5. Destruction de la biodiversité
Les oiseaux migrateurs, les animaux vivant dans les forêts rasées, sont menacés. 50 % des populations de caribous (espèce de cerfs) ont déjà disparu des zones du nord-est de l’Alberta. En avril 2008, cinq cents canards se sont retrouvés mazoutés.
6. Rejet massif d’agents polluants
Des dommages collatéraux, 3 000 tonnes de souffre sont extraites par jour et des métaux lourds se retrouvent dans l’atmosphère suscitant des pluies acides dévastatrices ou dans les nappes phréatiques. L’Alberta est ainsi devenue aujourd’hui la province canadienne la plus polluée au niveau atmosphérique.
7. Incidence sur la santé publique
Les médecins ont noté des taux de cancers et de maladies auto immunes dans la population locale nettement supérieurs à la moyenne nationale.
8. Impact sur le plan social
Le fait que les compagnies pétrolières ont fait venir une main-d’oeuvre payée à prix d’or (plusieurs milliers de techniciens et d’ouvriers qualifiés) a provoqué une très forte inflation des prix précarisant les populations locales d’origine indienne qui ne bénéficient peu des possibilités de recrutement.
Cela suscite des déplacements de ces populations et l’aggravement de conduites de désespoir (alcoolisme, toxicomanie, délinquance, prostitution, etc.).

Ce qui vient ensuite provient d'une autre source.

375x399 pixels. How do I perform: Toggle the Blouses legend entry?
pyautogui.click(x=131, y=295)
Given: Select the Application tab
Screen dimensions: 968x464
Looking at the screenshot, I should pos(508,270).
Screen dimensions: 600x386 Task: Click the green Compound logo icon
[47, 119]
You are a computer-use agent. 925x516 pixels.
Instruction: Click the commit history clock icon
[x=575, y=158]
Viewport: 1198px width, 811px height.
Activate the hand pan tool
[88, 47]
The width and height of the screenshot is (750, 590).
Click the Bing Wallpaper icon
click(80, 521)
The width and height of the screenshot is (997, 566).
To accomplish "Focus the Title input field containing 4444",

9. Émissions de gaz à effet de serre
Au-delà de ces conséquences pour le Canada, la planète n’est pas épargnée. Selon les scientifiques, la production d’un baril de pétrole canadien issu des sables bitumineux émet trois fois plus de gaz à effet de serre (GES) qu’un baril de pétrole conventionnel, soit près de 750 kg de CO2. 100 millions de tonnes de GES seront ainsi rejetés dans l’atmosphère d’ici à 2015.
10. Le poumon de la planète menacé
De plus la destruction de la forêt boréale constituée de bouleaux et de conifères, 35 % du territoire canadien, qui « nettoie » actuellement l’atmosphère de 200 milliards de tonnes de CO2 chaque année ne pourra plus jouer ce rôle essentiel de poumon. Ainsi il s’avère impossible que le Canada respecte ses objectifs fixés par le protocole de Kyoto. Ses émissions de GES ont en effet explosé de plus de 25 % depuis 1990 malgré son engagement à les réduire de 6 % par rapport à la même année. La cause en est directement imputable à l’exploitation des sables bitumineux, ce qui fait de ce pays le plus mauvais élève de la communauté internationale en matière d’émission de CO2.